Comunque era certo che la moglie lo tradisse, alla stessa maniera di quando, sulla montagna con l’armento, avvertiva che il tempo sarebbe cambiato; infatti il sole si oscurava, nubi a bruma avvolgevano l’Appennino, e irrompeva il temporale, coi fulmini ed i tuoni che sapevano di ferro rovente.
Momenti in cui, inzuppato, correva ai ripari sotto la gronda di qualche capanna abbandonata. Allora, più che mai, si sentiva malinconico, anzi depresso, e, verso Teresa, al pari dell’amore e della gelosia, gli subentrava un odio irrefrenabile, da cui germogliavano propositi che mai avrebbe voluto attuare, ma che insistevano alla stregua di una tentazione a cui non gli riusciva facile sottrarsi, almeno fino a quando, a casa, non rivedeva Teresa.
Ma la nostra storia riguarda altro. Nell’agriturismo, quell’estate, vennero due fratelli tedeschi, uno dei quali mostrò simpatia per Teresa la quale, civetta, non ne disdegnava le attenzioni. Ciro ne soffriva.
Poi i due fratelli tornarono in Germania. L’anno dopo, venuti di nuovo, portarono in regalo un cucciolo di Pastore tedesco grigio dagli occhi lucidi e svegli e molto giocherellone.
Teresa lo adorava e non avrebbe voluto mandarlo alle pecore. Sennonché Ciro, infastidito dell’affetto che lei gli mostrava, non appena cresciuto ce lo portò.
Venne l’inverno. Il cane, di nome York, che non proveniva da una selezione idonea al lavoro con le greggi, anziché parare e muovere quello di Ciro insieme ai due apuani, poteva accadere che disertasse.
Ogni volta che avveniva, a Ciro spariva qualche pecora, che avrebbe trovato uccisa e nascosta nei cespugli.
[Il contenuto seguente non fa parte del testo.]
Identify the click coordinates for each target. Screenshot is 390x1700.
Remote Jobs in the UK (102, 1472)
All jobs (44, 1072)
Sebbene York lo facesse con perizia, Ciro se ne accorse. E molto si impegnò per correggerlo, ma non ottenne alcun risultato. Allora, senza dir niente a Teresa, gli sparò, gettandolo in un dirupo come faceva coi predatori.
Alcuni lupi, durante la notte, fiutatane la presenza, si avvicinarono per saziarsene. Ma la femmina capo branco si oppose.
Ferito non grave, lo soccorsero trascinandolo nei pressi della loro tana dove avevano dei cuccioli e, come facevano per questi, gli procurarono il cibo. Guarito, si unì al branco. Sovente, di notte, si avvicinava alla casa di Ciro; gli sarebbe piaciuto farsi carezzare da Teresa.
Venne un inverno di tramontane e bufere. I torrenti della montagna si fecero impetuosi e un pomeriggio Ciro, alla ricerca di una pecora smarrita, cadde in uno di essi. Stava per affogare, quando sentì afferrarsi per la giacca e trascinare a riva sotto gli occhi esterrefatti di due cacciatori, sull’altra parte del greto.
Sia quest’ultimi sia Ciro credettero che a salvarlo fosse stato un lupo.
Ricoverato all’ospedale, il pastore morì per insufficienza respiratoria. Attorno alla sua tomba, di notte, fu veduto un animale, ritenuto selvatico. Teresa lo seppe e stupita, pensò fosse il medesimo che lo aveva salvato. Sennonché, una mattina, nel prato davanti casa, vide un lupo, ma con le orecchie troppo lunghe e gli occhi diversi. Suo marito gli aveva detto che York era morto inseguendo un cinghiale. Non fece in tempo a finire il pensiero che l’animale, a testa bassa e scodinzolando, le andò incontro. Allora lei lo chiamò per nome e lui guaì. Poi York si alzò sulle posteriori, e si abbracciarono stretti. Finché dal bosco, imperiosi, si alzarono degli ululi. Lasciata Teresa, York si rinselvò.